Dengan berturut-turut kedua lengannya meluncur ke arah dada muridnya. Menghadapi serangan hebat ini, Han Liong jungkir balik menghindarinya dengan tipu Koai-bong houn-sin. Demikianlah selanjutnya, Siauw-Io ong Hee Ban Kiat si Giam lo-ong kecil bermata satu itu menyerang muridnya dengan tipu-tipu silat Thai Kek Touw, Kiauw-ta-sin-na dan Ouw-wan-ciang-hoat diselang-seling. Han Liong melayaninya dengan sangat baik hingga tak pernah tampah terdesak. Hanya ia masih ragu-ragu untuk balas menyerang, sehingga kebanyakan ia hanya bertahan saja. Kelincahan dan keringanan tubuh dan kaki tangannya banyak menolong dirinya, karena ternyata gerakannya lebih gesit dari pada gurunya itu! Akhirnya ia menarik nafas lega dan tertawa gembira, karena gurunya menghentikan serangannya,
"Bagus, bagus. Tak percuma aku si tua bangka mengajarimu. Eh, bagaimana pendapatmu, Hong Losuhu dan Pouw Losuhu!" tanyanya menoleh ke belakang, matanya yang hanya tinggal sebuah itu bercahaya girang dan bangga.
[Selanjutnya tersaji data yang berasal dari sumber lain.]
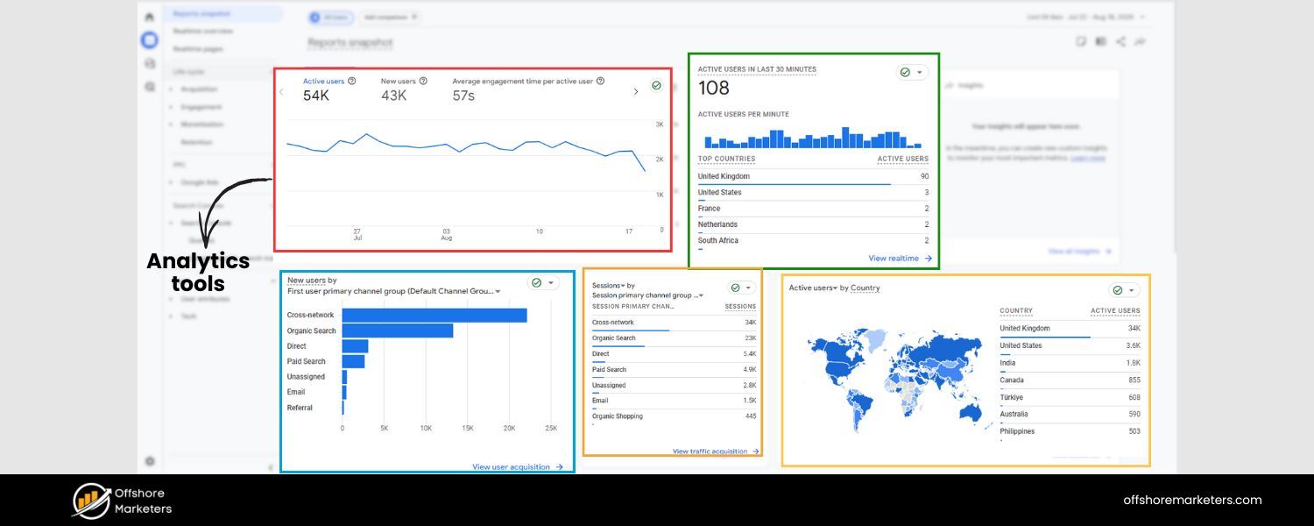Open the Home icon in left rail
This screenshot has width=1314, height=526.
(150, 16)
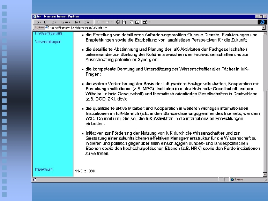
Task: Click the vertical scrollbar up arrow
Action: [x=266, y=34]
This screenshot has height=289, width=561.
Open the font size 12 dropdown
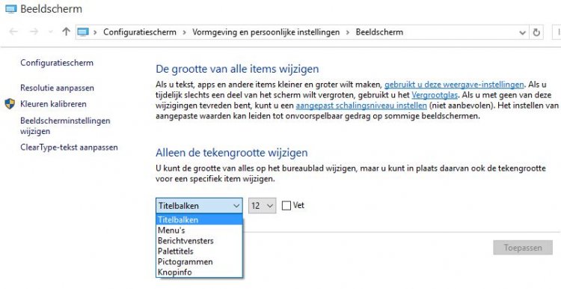tap(263, 206)
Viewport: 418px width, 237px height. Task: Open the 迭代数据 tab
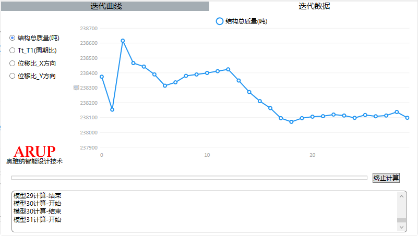pyautogui.click(x=314, y=6)
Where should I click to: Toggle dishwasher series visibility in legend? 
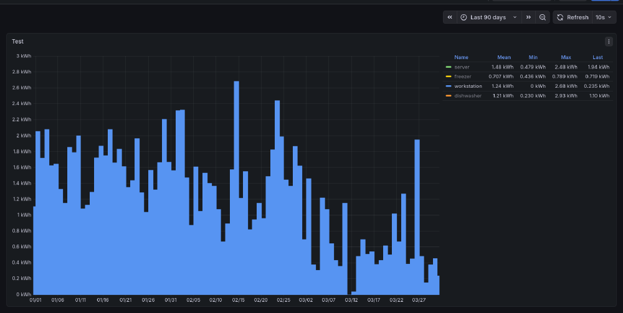pos(467,96)
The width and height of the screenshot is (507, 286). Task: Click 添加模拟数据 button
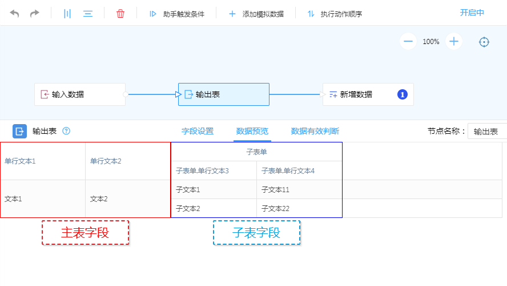pos(256,14)
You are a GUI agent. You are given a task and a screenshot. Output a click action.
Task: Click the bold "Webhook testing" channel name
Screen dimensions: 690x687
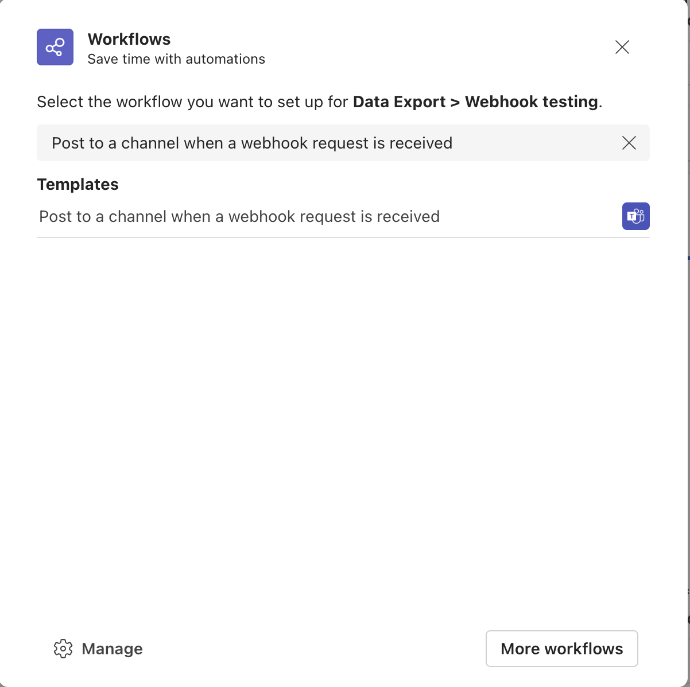(x=532, y=102)
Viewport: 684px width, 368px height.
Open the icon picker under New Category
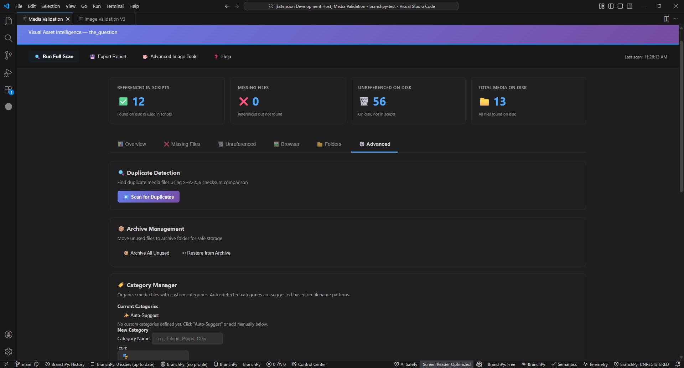153,356
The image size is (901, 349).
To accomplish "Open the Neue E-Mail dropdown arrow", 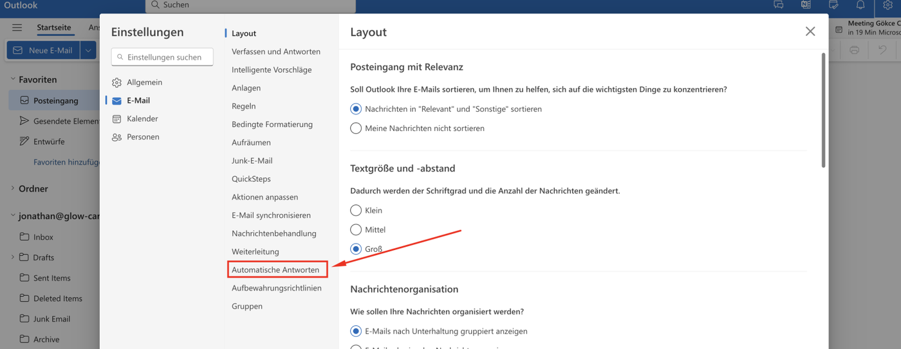I will pyautogui.click(x=88, y=50).
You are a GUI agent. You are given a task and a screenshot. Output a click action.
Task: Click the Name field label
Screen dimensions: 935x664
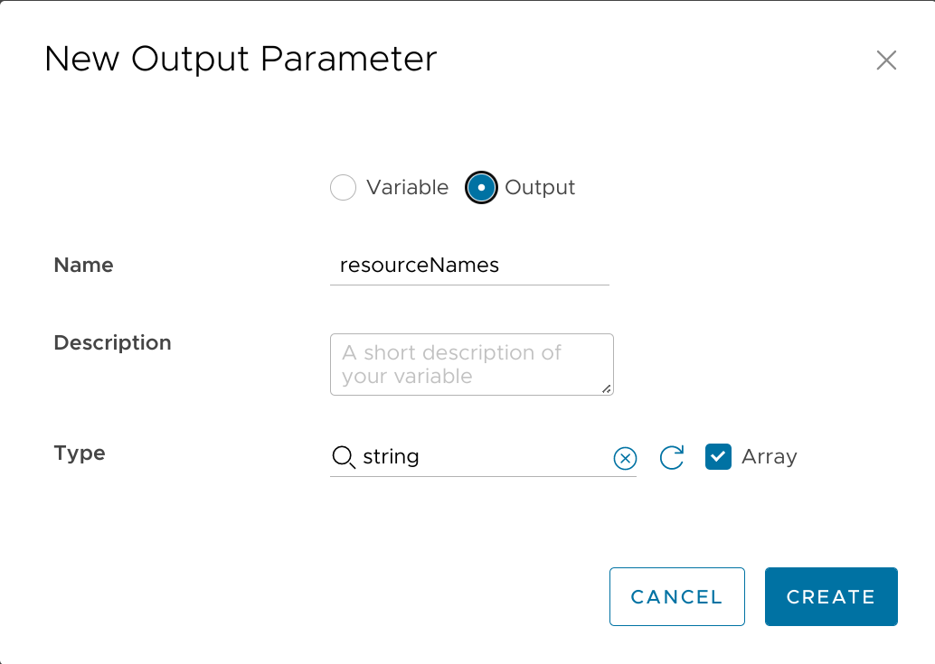(x=83, y=266)

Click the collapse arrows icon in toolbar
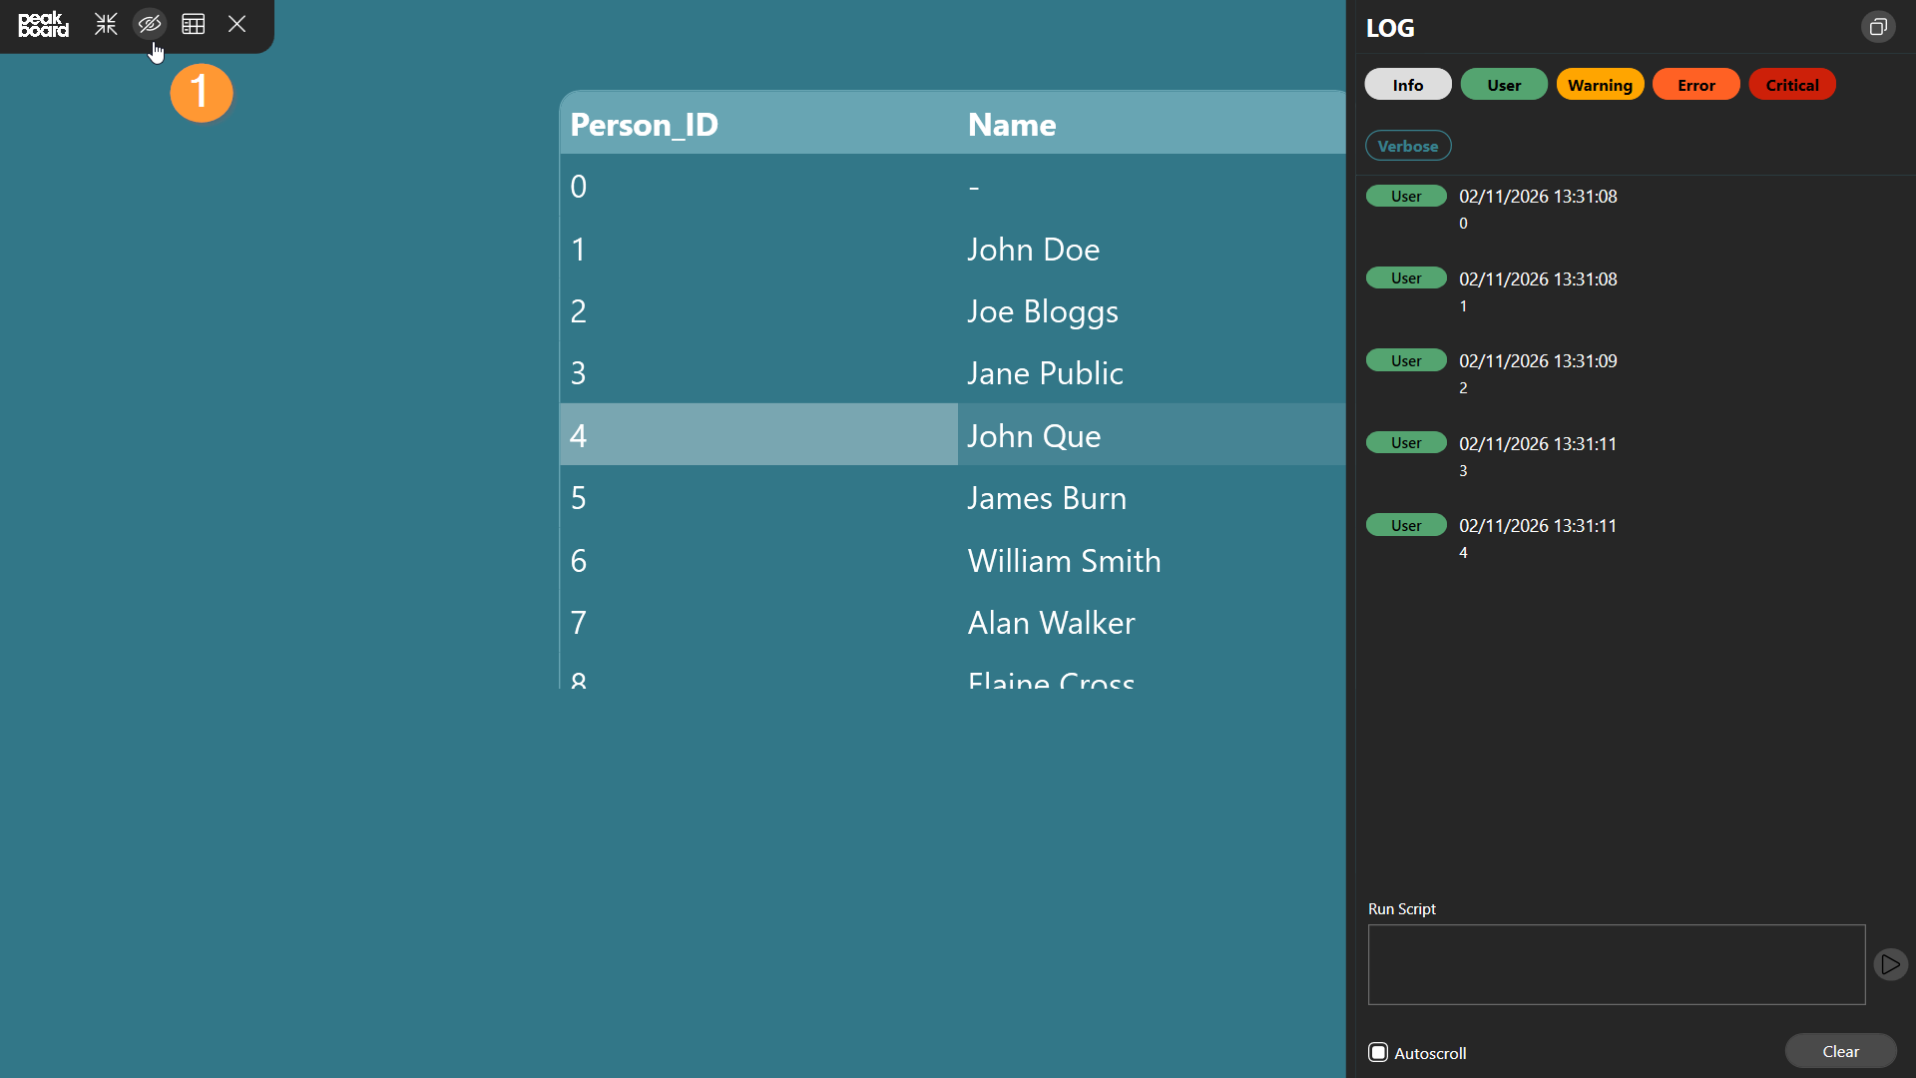tap(106, 24)
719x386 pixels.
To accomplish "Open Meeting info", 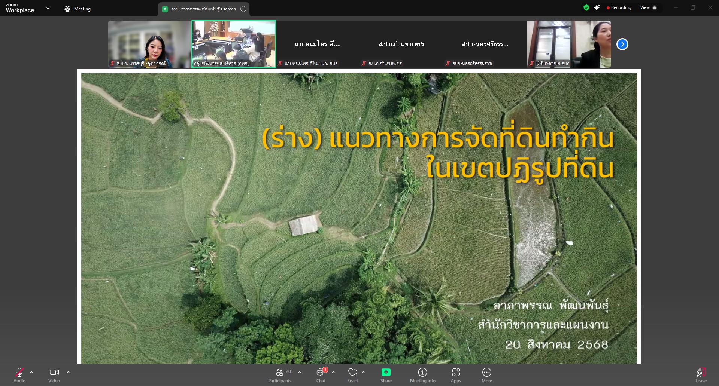I will coord(422,375).

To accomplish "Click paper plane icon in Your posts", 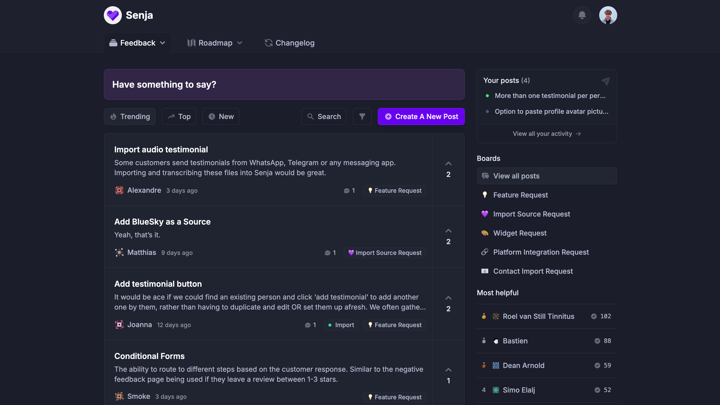I will [x=605, y=81].
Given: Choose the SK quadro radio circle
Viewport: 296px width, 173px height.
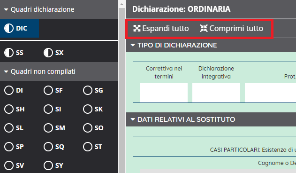Looking at the screenshot, I should click(88, 109).
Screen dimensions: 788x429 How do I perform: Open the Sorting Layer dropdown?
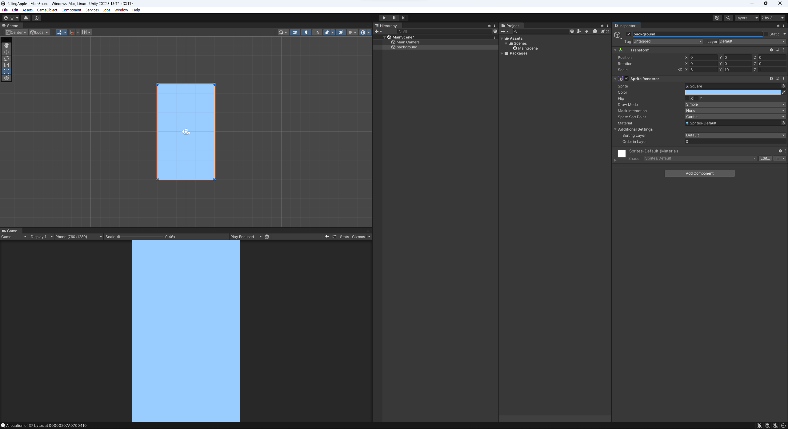734,135
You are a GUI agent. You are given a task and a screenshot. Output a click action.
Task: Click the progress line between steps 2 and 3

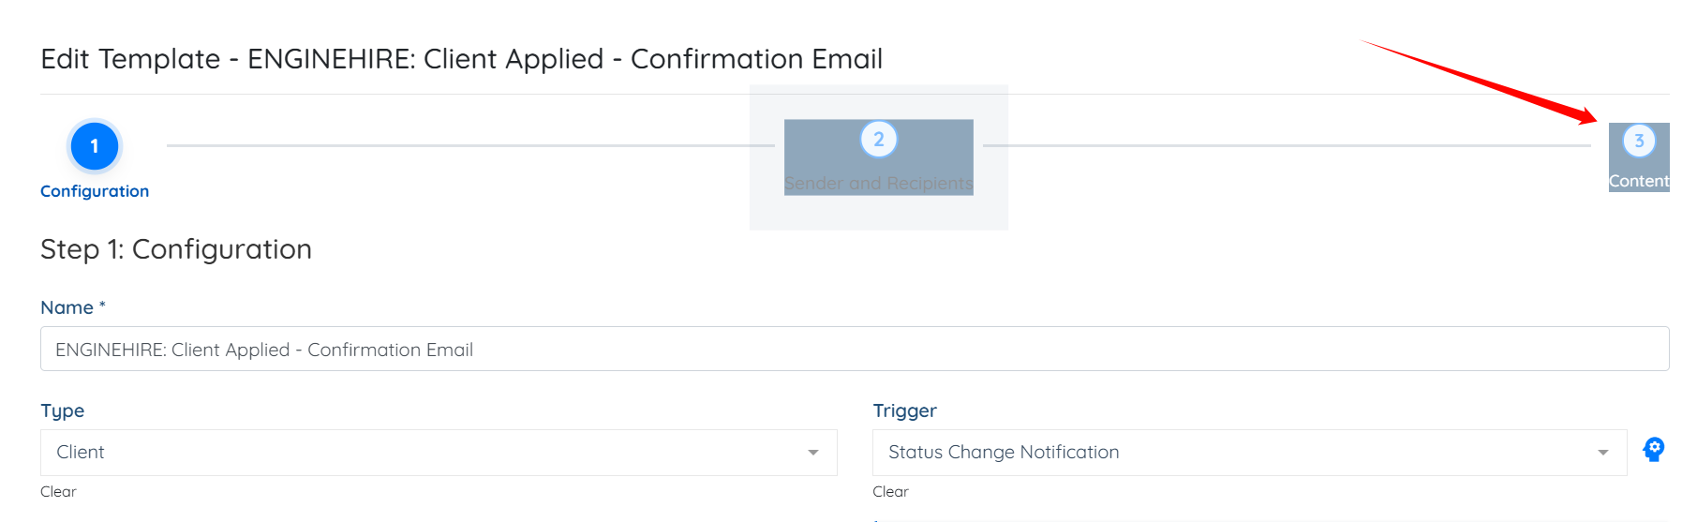point(1284,145)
"Memang bagus, Hee Koanjin (orang aneh)." menjawab Liok-tee Sin-mo Hong In si Iblis Daratan dan Pauw Kim Kong si Malaikat Rambut Putih dengan mengangguk-angguk girang. Han Liong tercengang melihat bahwa kedua gurunya itupun telah berada di situ dan juga ie-ienya (bibi) yang tadi turun gunung membeli barang-barang keperluan mereka telah pula berada di situ. Dalam kebingungannya menghadapi serangan-serangan gurunya tadi, ia tak sempat memperhatikan keadaan di sekitarnya. Segera ia berlutut dan menunjukkan hormatnya kepada kedua gurunya yang datang belakangan itu.
"Kami juga datang hendak melihat kemajuanmu, Liong," kata Liok-tee Sin-mo Hong In si Iblis Daratan,
"Nah, cobalah kejar aku seperti permainan kita dahulu." Tubuh Han Liong segera bergerak ke depan dan dengan gembira mengejar gurunya itu. Sekejab kemudian mereka hanya merupakan dua Sosok bayangan, yang kuning di depan dan yang putih di belakang kejar-mengejar sehingga tak lama kemudian hanya tampak dua titik kecil yang makin jauh.